A Kind of Numbness Sets In

Fellow-blogger Paul Rodriguez reminded me this morning in another context of the dim past of my life. This caused me then to pick up a family memoir which begins:
My second conscious memory is of the day when Hitler invaded Poland. It was evening; we were on a train; the day was Friday, September 1, 1939. I was three years old and had a stomach ache—the reason, I suppose, why I remember the event. I have the notion that we were travelling east to west. The impression must have arisen later when my mother…told me where we’d been and where we had been going. The details I’ve now forgotten but the direction remains.… The news of war came at one of the stops and spread like wildfire throughout the train.

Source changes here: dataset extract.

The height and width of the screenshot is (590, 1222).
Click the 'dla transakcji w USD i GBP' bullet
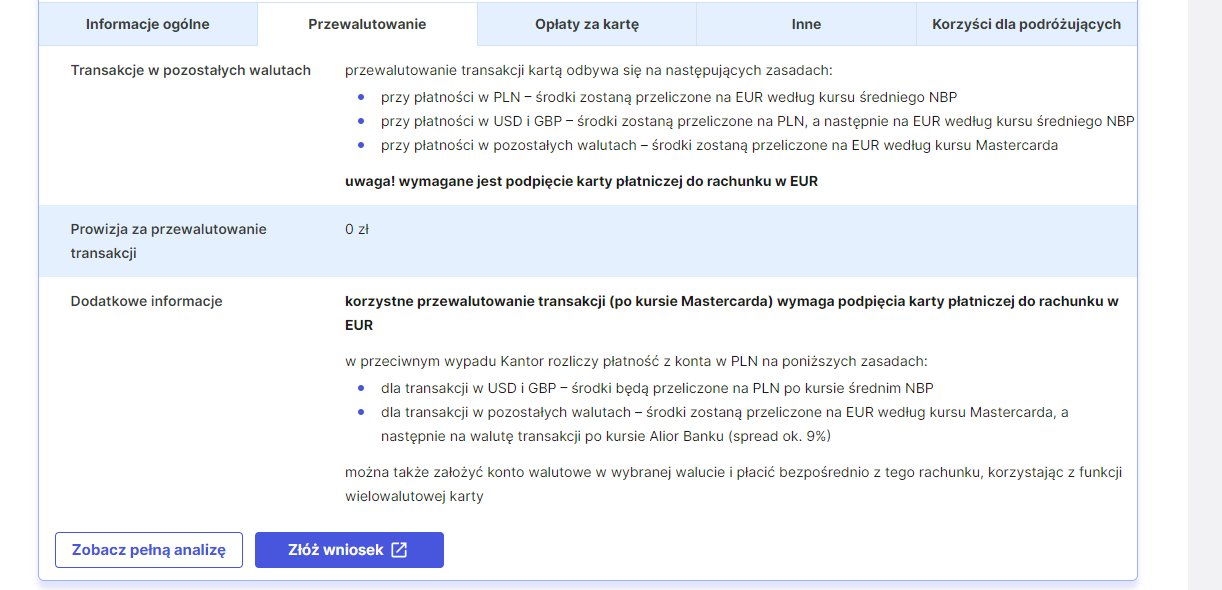coord(657,388)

Children have a curious animal sense and pick up the adults’ emotions. The mood was a mixture of excitement and anxiety. I was lying in one of the compartments across two seats. A narrow corridor ran past the compartments. Grownups had left their places and crowded out there—excited talk. I remember darkness and lights. The lights flashed on and off, and on and off, as we pulled out of the settlement where the news had reached us. I remember the talk and the movement in the corridor, the beat of the train’s wheel on the rails, and the pain in my stomach…
Three days after that memory of mine, the German troops reached Lodz, in Poland where Brigitte, my future life’s companion, a girl of seven-and-a-half that year, lived with her parents, a German family settled in Poland. The war caught her too and, as she recalls it, she was confined to her room—while there, as everywhere, the adult world held its breath.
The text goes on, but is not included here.